- **Dataset entries**
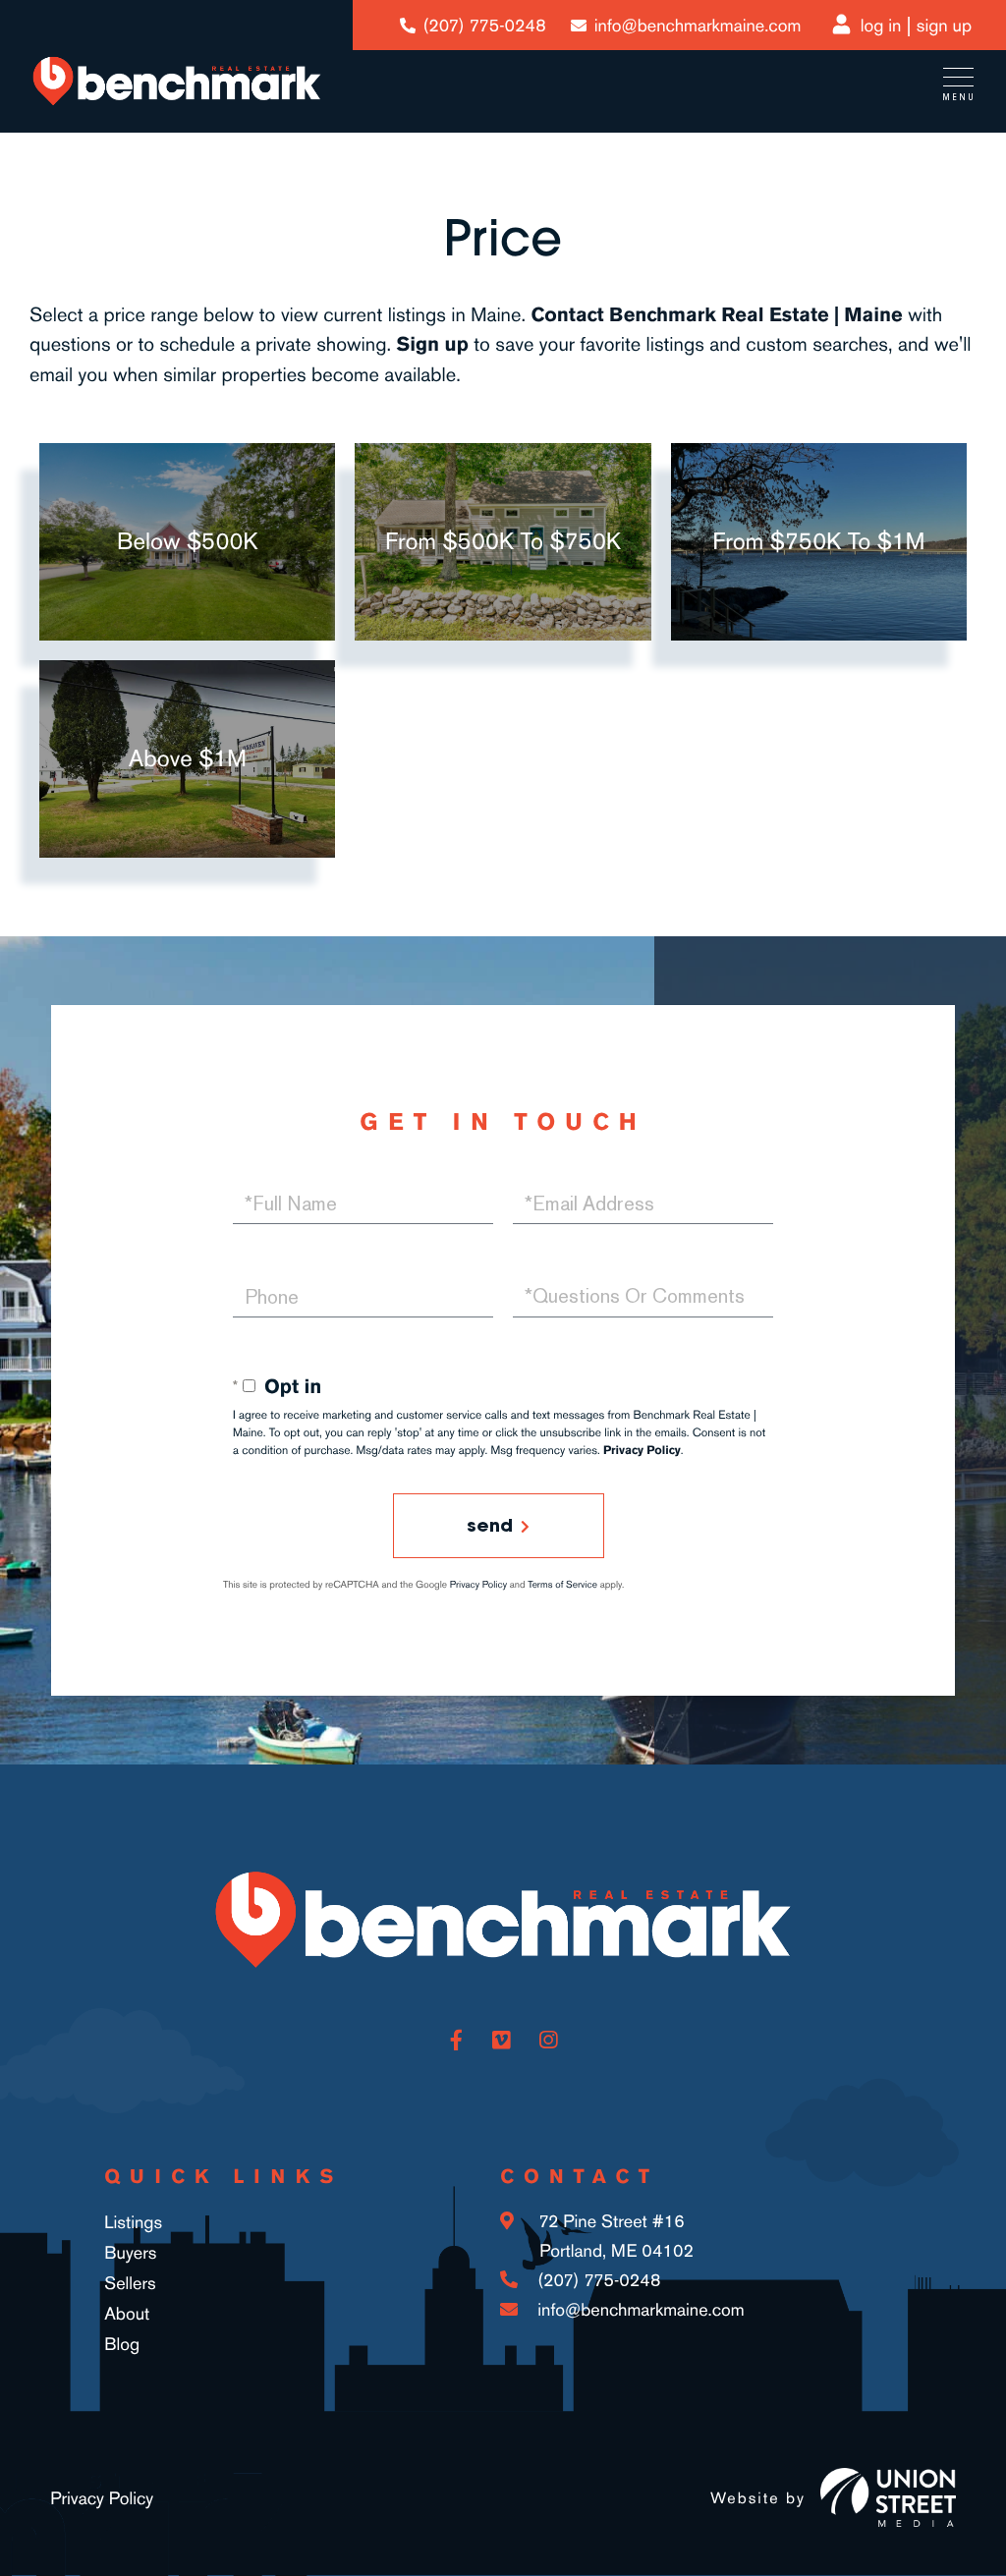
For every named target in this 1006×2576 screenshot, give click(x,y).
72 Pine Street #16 (613, 2236)
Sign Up (944, 25)
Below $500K (187, 541)
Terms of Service (562, 1585)
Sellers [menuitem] (130, 2283)
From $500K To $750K (503, 541)
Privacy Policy (642, 1450)
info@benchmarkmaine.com (697, 25)
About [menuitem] (126, 2313)
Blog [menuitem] (122, 2344)
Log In (881, 25)
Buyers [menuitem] (130, 2253)
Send (490, 1525)
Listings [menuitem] (133, 2222)
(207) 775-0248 (484, 25)
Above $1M (188, 758)
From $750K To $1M (818, 541)
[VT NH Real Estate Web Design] (888, 2497)
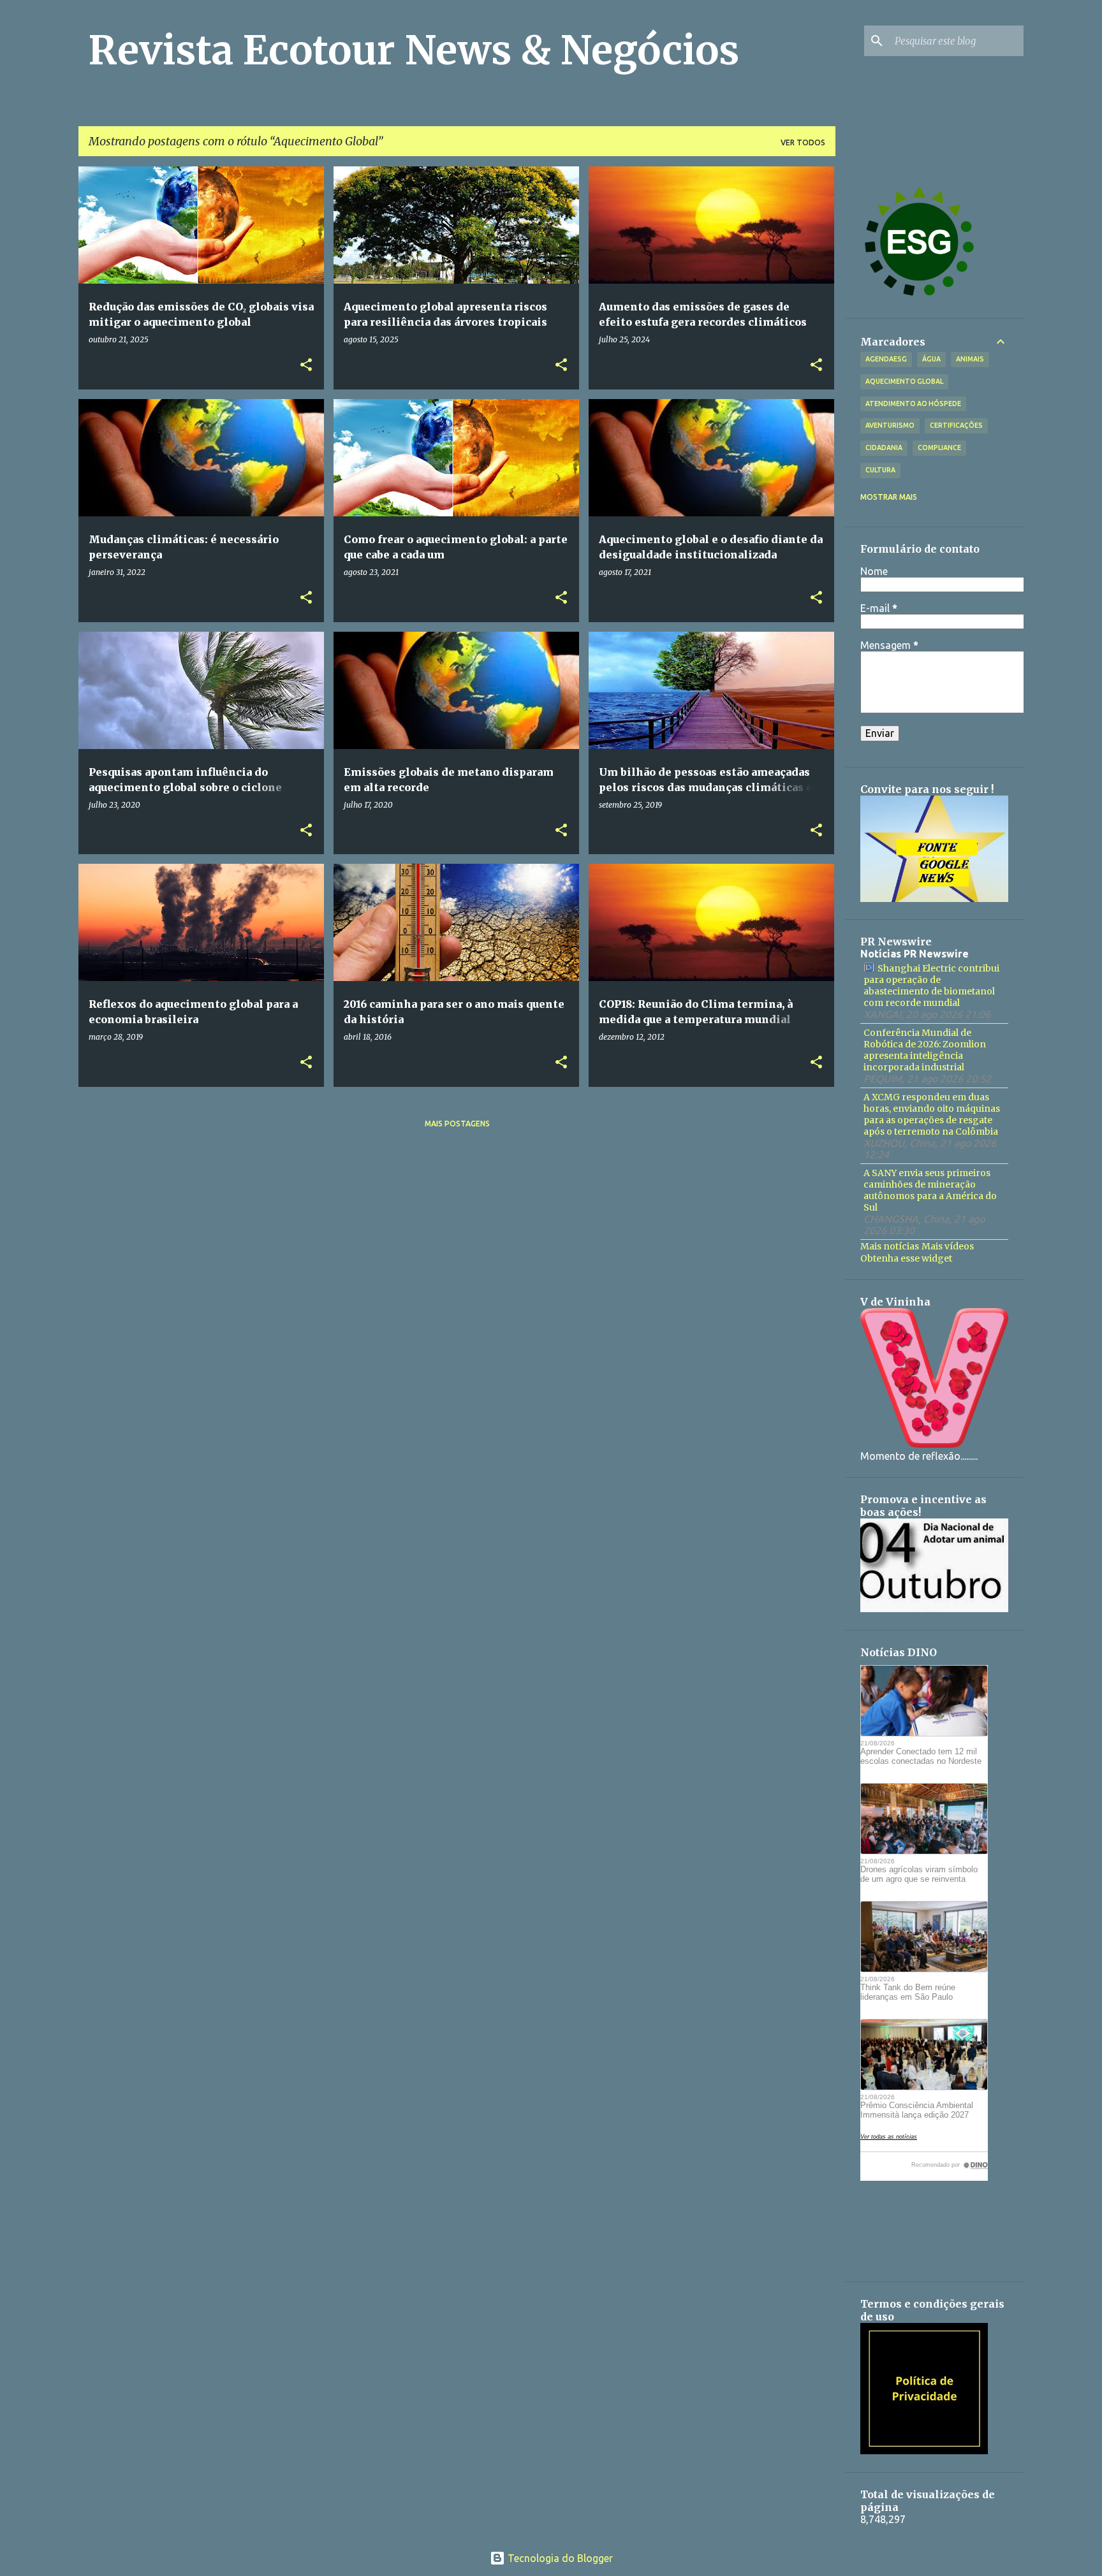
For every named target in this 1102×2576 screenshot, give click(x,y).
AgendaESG (886, 359)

- **Requirement**
Please find how many lines in the records hold "menuitem", then give that number with nothing else.

- **Answer box**
5